No Estado do Rio, a Prolagos, do Grupo Aegea, iniciou este ano um projeto para transformar duas toneladas de lodo gerado por dia em gás ou um tipo de carvão vegetal (chamado biochar), usado na agricultura para recuperar solos degradados. É uma parceria com Secretaria Estadual de Ciência, Agência Estadual Reguladora de Energia e Saneamento do Rio (Agenersa), Universidade Federal Fluminense (UFF) e a prefeitura de Arraial do Cabo.
"Os testes que serão realizados produzirão resultados inovadores no país. Vamos analisar quais as melhores formas de reaproveitamento do lodo, impactando não só empresas voltadas para o saneamento, como outras indústrias" diz Rodolfo Cardoso, doutor em Engenharia de Produção pela UFF e responsável pelo projeto.
Segundo o IBGE, menos de 5% do lodo sanitário é reaproveitado no Brasil, numa dimensão do potencial. Pedro Freitas, diretor-presidente da Prolagos, explica que o projeto tem como objetivo construir modelos que possam ser adaptados a diferentes condições de estações de tratamento de esgoto no Rio:
"Esse investimento vai permitir transformar o lodo, um passivo ambiental de alto impacto, em benefícios para a natureza e a sociedade."

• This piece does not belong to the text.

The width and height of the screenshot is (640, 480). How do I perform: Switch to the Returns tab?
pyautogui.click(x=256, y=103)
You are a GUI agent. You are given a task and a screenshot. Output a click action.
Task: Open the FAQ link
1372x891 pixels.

Há ainda outros usos possíveis para o lodo. Há empresas testando aplicações como matéria-prima na produção de fertilizantes e adubos ou de tijolos e cerâmicas, o que pode abir novas frentes de negócios.
Além da geração de energia a partir do lodo em Jaú (SP), o Grupo Águas do Brasil testa o reaproveitamento desse material na produção de telhas e tijolos e compostos orgânicos para a agricultura em estações de tratamento da Região dos Lagos fluminense.
"Estamos buscando tratar os nossos lodos de forma a evitar que eles sejam despejados em aterros sanitários. E estamos ampliando para todas as concessionárias do grupo" diz Marilene Ramos, executiva da empresa.
Ela continua:
"Além disso, concessionárias como Águas do Imperador, Águas de Nova Friburgo e Zona Oeste Mais Saneamento enviam todo o lodo de tratamento de esgoto para composteiras, que geram adubo para agricultura."
Franceli Jodas, sócia da consultoria KPMG, diz que o reaproveitamento desses resíduos é um caminho inevitável em tempos de maior compromisso das empresas com práticas sustentáveis, já disseminadas em países desenvolvidos como os europeus.
"Não podemos ignorar a importância do saneamento, com acesso a água limpa e rede de esgoto, e a reutilização dos resíduos, gerando energia ou insumos para indústrias. Conseguimos resolver vários problemas de forma eficiente."